PROMPT
Carry on the piece below about falling out of love with the iPhone, starting right after its last sentence.

--- PASSAGE ---

Not too long ago, I wanted to be an Apple fanboy quite badly. I had this little device known as the iPhone, which connected me to the Internet when I wasn’t at home, played music, and reputedly could even make and receive telephone calls.

I loved that iPhone.

And it connected to my computer with a little special cable, where an Apple program called iTunes would synchronize it. iTunes held — and still holds — my entire music collection.

Then things started getting sour.

It began even while I was still in love. Apple wouldn’t let me just turn on my own fucking phone that I had just bought. No. I had to wait until I was home, install iTunes and perform an initial synchronization.

And they wouldn’t let me just install iTunes. They had to try to add their MobileMe service (and later their Safari browser). And not just the first time – they would ask me with every iTunes upgrade that would ever come out.

And they wouldn’t let me put whatever I wanted on my phone. Only specially-approved-by-Apple software could go on a device that I paid hundreds of pounds for.

--- RECORD SET ---

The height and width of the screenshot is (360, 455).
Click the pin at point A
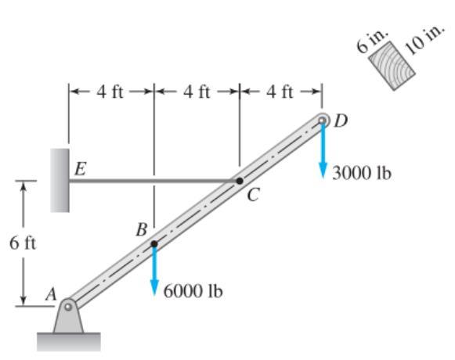coord(68,307)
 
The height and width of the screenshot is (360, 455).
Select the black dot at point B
coord(154,244)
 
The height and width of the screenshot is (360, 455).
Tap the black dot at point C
coord(240,181)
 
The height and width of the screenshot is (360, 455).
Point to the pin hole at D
coord(322,120)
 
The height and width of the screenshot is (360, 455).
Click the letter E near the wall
coord(81,169)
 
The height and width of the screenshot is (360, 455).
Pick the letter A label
coord(51,295)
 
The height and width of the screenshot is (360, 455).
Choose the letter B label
coord(142,230)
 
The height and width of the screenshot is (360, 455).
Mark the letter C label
coord(253,195)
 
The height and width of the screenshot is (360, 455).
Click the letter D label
coord(341,121)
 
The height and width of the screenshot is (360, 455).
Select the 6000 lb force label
coord(193,291)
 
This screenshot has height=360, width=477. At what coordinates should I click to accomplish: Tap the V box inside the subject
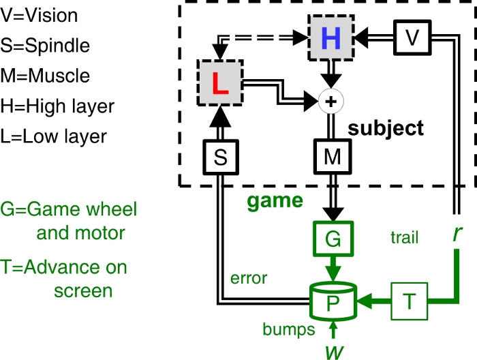[411, 38]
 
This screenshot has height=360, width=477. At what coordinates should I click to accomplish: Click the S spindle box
[219, 158]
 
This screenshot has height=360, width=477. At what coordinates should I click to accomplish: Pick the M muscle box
[332, 158]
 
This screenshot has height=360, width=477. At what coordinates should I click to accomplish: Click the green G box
[332, 239]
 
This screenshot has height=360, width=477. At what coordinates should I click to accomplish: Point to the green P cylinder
[331, 301]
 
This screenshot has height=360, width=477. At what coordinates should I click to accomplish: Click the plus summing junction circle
[331, 102]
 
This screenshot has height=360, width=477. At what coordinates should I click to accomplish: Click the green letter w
[332, 348]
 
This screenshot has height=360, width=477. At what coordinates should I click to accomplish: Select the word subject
[386, 127]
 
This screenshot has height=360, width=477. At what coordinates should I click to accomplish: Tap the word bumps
[288, 330]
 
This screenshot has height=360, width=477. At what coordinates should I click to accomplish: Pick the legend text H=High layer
[58, 106]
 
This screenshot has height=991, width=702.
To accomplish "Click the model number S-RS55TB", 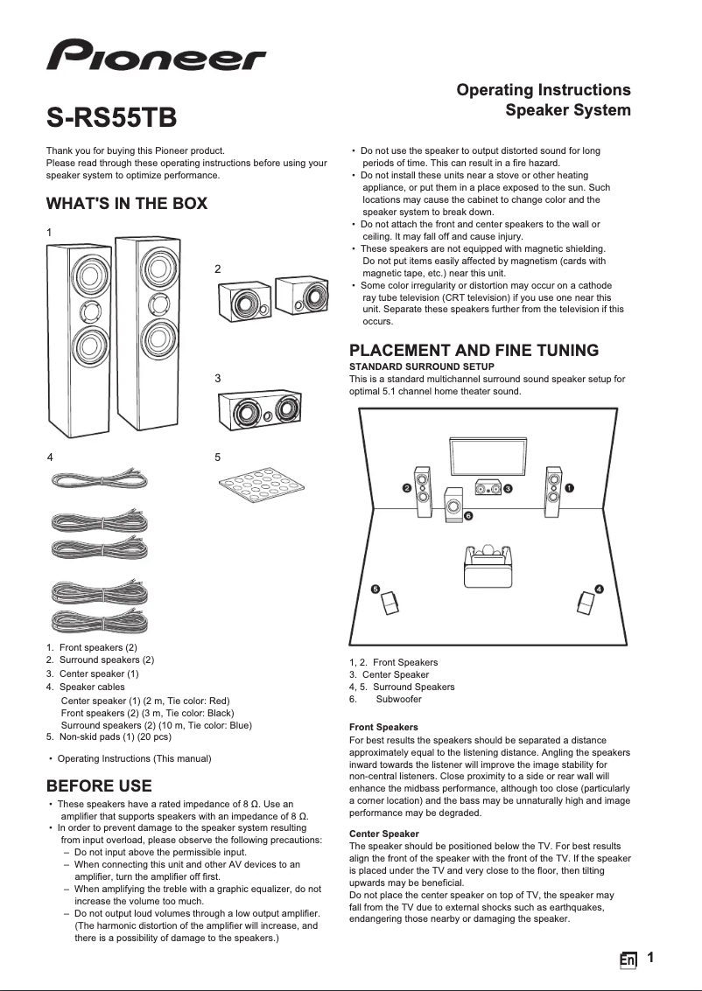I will [111, 117].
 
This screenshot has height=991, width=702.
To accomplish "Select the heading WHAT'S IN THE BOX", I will [126, 204].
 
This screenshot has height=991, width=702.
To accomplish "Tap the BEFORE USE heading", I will [98, 785].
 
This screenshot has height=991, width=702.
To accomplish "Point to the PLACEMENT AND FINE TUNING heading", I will [474, 350].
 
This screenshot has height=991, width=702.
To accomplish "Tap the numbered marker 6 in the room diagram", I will [468, 517].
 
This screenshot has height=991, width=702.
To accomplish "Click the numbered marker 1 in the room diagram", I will [570, 486].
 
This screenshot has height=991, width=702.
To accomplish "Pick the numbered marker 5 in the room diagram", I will [376, 590].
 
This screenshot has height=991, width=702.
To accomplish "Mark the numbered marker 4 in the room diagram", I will [599, 590].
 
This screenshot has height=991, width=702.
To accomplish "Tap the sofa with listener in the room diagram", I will [488, 564].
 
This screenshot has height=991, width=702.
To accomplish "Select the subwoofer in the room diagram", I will [453, 505].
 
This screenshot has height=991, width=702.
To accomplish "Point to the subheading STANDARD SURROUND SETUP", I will [421, 366].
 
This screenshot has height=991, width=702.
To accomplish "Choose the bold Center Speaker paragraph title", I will [383, 834].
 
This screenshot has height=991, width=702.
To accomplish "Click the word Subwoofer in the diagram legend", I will [398, 699].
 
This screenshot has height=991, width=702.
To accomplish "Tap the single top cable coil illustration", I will [97, 479].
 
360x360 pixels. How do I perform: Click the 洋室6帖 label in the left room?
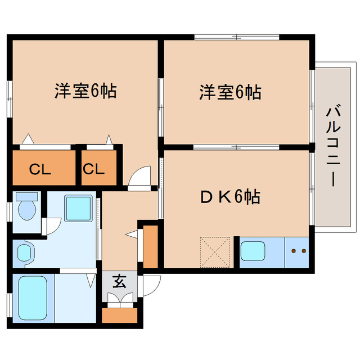(x=85, y=91)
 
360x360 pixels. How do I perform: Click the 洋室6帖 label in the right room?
(x=230, y=92)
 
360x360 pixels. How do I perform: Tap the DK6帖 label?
(x=230, y=197)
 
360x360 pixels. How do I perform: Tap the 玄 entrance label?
(x=119, y=281)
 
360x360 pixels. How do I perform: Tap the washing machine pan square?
(x=78, y=208)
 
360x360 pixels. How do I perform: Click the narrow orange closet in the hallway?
(x=151, y=246)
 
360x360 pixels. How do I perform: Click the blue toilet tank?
(x=26, y=197)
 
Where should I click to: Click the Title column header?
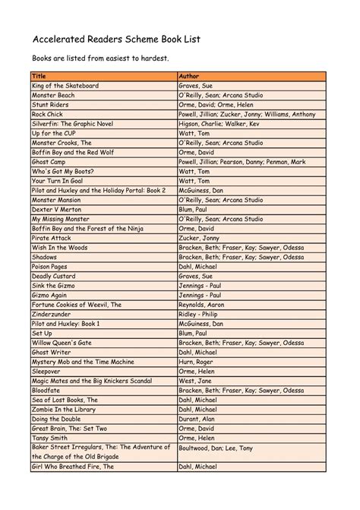click(39, 77)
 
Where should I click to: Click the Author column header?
click(189, 77)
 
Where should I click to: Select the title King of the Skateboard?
click(65, 87)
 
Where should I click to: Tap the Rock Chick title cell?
click(48, 115)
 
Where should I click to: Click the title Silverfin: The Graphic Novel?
click(78, 124)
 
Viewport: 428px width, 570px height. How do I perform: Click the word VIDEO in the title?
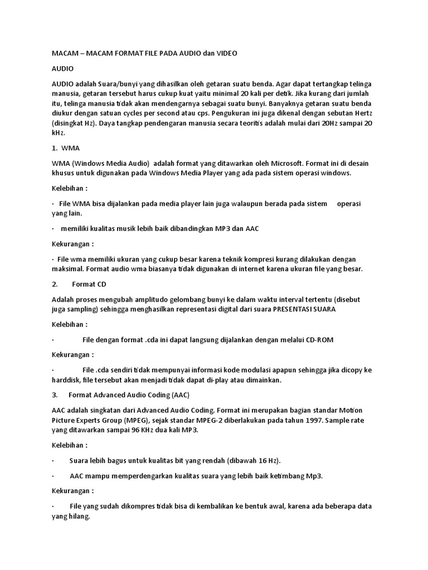tap(225, 53)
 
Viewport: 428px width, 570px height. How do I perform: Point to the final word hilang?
tap(77, 517)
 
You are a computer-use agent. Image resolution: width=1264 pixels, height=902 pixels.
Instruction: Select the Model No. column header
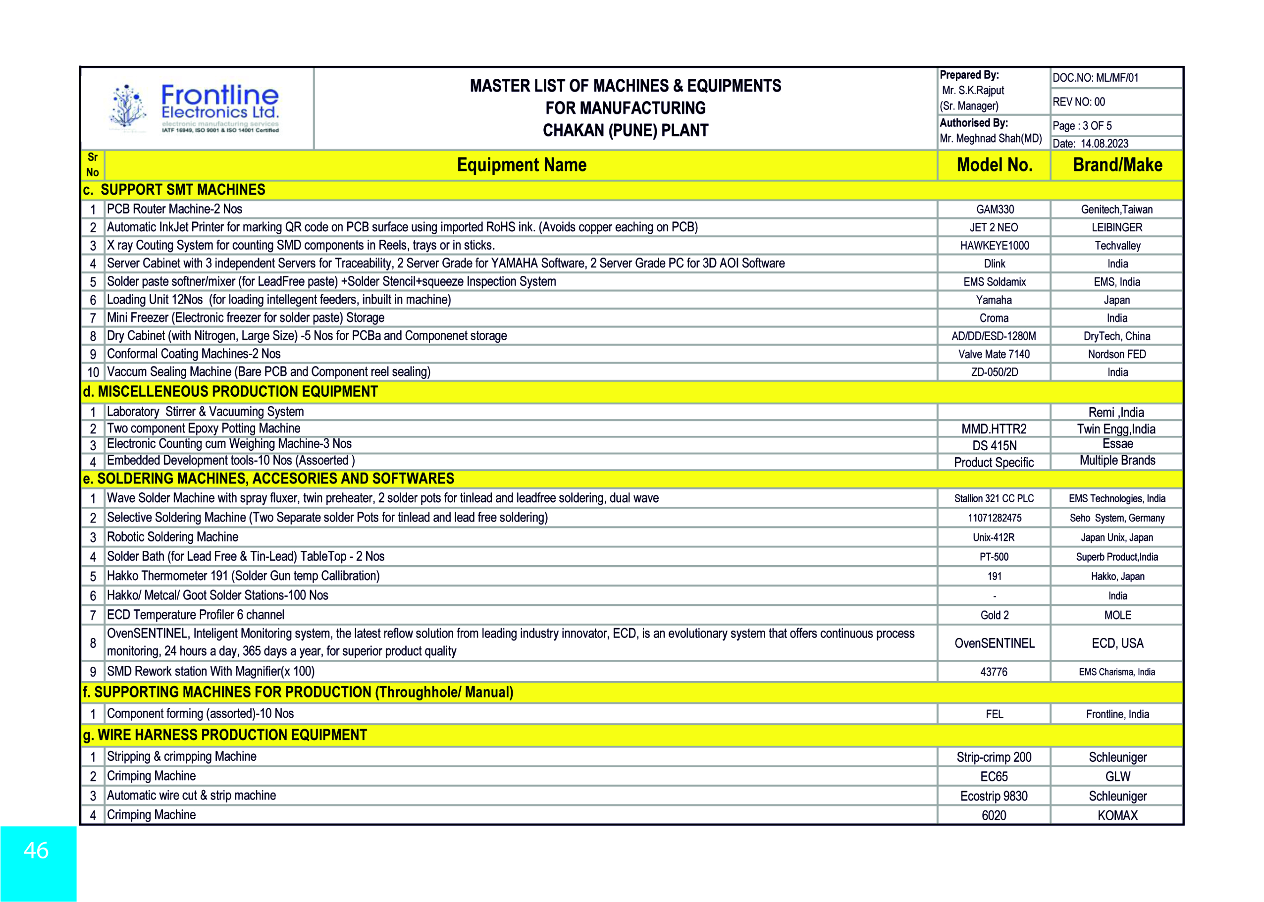point(994,165)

---

EXPECTED OUTPUT
But I didn’t care. My iPhone was so shiny.

It turned out, however, that these were not glitches in the Apple paradigm; these were instead indicative of Apple’s approach to doing business. And as Apple continued down this road, I decided to stop supporting them with my money. I would cut them out of my life, hardware and software alike. For Steve Jobs & Co., there was no more time, money, or space (real or virtual) in my life.

The iPhone was dutifully ditched for an Android, and this blogger has not looked back. (Well, he has, but he’s had a big grin on his face about the decision.) My other piece of Apple hardware — an external hard drive — was given away.

But there remains one problem: iTunes.

Unbelievably, it remains on my computer — I use a wonderful program called iSyncr to synchronize my iTunes playlists with my Android phone. It works wonderfully, this system of mine. Except that it keeps Apple software on my computer.

And I desperately want to be free of Apple software.

At first I went to DoubleTwist, which is billed in every corner of the Internet as a “must have” Android app, and the Android version of iTunes. It was awful.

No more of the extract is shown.